## [Texte à lire]
.....
16 Mars 2011
Un observateur de la scène ivoirienne propose une solution radicale et iconoclaste. Ecarter les deux présidents, élu et sortant, du pouvoir. Une solution peut être idéale, mais tardive à l’heure où la situation a atteint un point de non-retour
Abidjan comme dans le reste du pays, Forces
loyalistes et soldats des Forces nouvelles sont désormais séparés par une barrière de feu, au grand malheur d'une population prise entre le marteau et l'enclume. Des frappes parfois sans
discernement où même des femmes aux mains nues sont prises pour cibles à l'arme lourde comme ce fut le cas jeudi passé à Abobo. Lente descente aux enfers, comme si cette Côte d'Ivoire qui
s'enfonce dans l'abîme depuis une vingtaine d'années cherchait à toucher le fond pour mieux rebondir.
Mais que faire face à une telle tragédie qui risque d'entraîner toute une sous-région dans le gouffre ? Plus personne, pas même les panélistes de l'UA qui font mine de croire à leurs propres
gesticulations diplomatiques, ne se fait guère d'illusions sur une issue négociée.
Les deux camps sont allés si loin qu'aucun ne peut véritablement faire machine arrière sans risquer une forme de suicide politique. D'un côté, Laurent Koudou Gbagbo est bien décidé à boire
jusqu'à la lie la coupe du hold-up électoral et a toujours été prêt à s'accrocher, dût-il y laisser sa peau ; de l'autre, on voit mal Alassane Dramane Ouattara devenir le Morgan Tsvangirai ou le
Raila Odinga ivoirien ; ou même accepter un poste de vice-président taillé à sa mesure pour les besoins de la cause.
.....
## [Bloc de données]
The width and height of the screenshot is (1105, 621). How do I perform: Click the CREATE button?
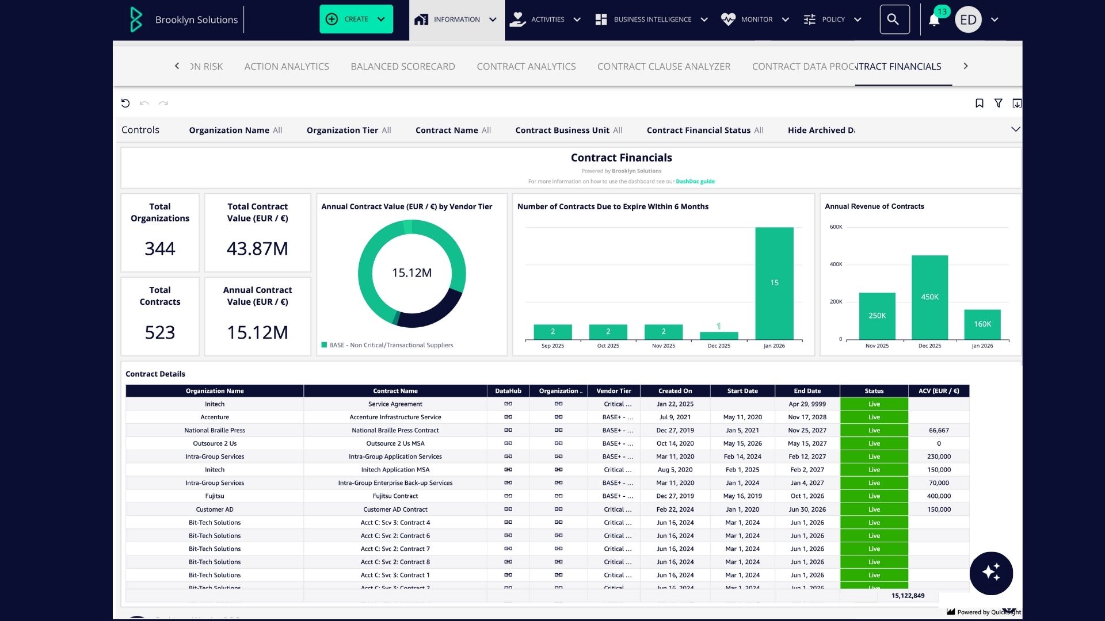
.....
## [Exercice 1]
Répondez à ces questions sur le texte consacré à la crise ivoirienne.
(a) Quelle date figure en tête du texte ?
(b) Dans quel lieu des femmes aux mains nues ont-elles été prises pour cibles à l'arme lourde jeudi passé ?
(c) Quel poste, selon le texte, Alassane Dramane Ouattara accepterait-il difficilement ?
## [Exercice 2]
Reproduisez à l'identique le passage du texte consacré à la crise ivoirienne qui commence à « Mais que faire » et se termine à « une issue négociée. ».

## [Réponse finale 1]
(a) Le 16 mars 2011.
(b) À Abobo.
(c) Un poste de vice-président taillé à sa mesure.

## [Réponse finale 2]
Mais que faire face à une telle tragédie qui risque d'entraîner toute une sous-région dans le gouffre ? Plus personne, pas même les panélistes de l'UA qui font mine de croire à leurs propres
gesticulations diplomatiques, ne se fait guère d'illusions sur une issue négociée.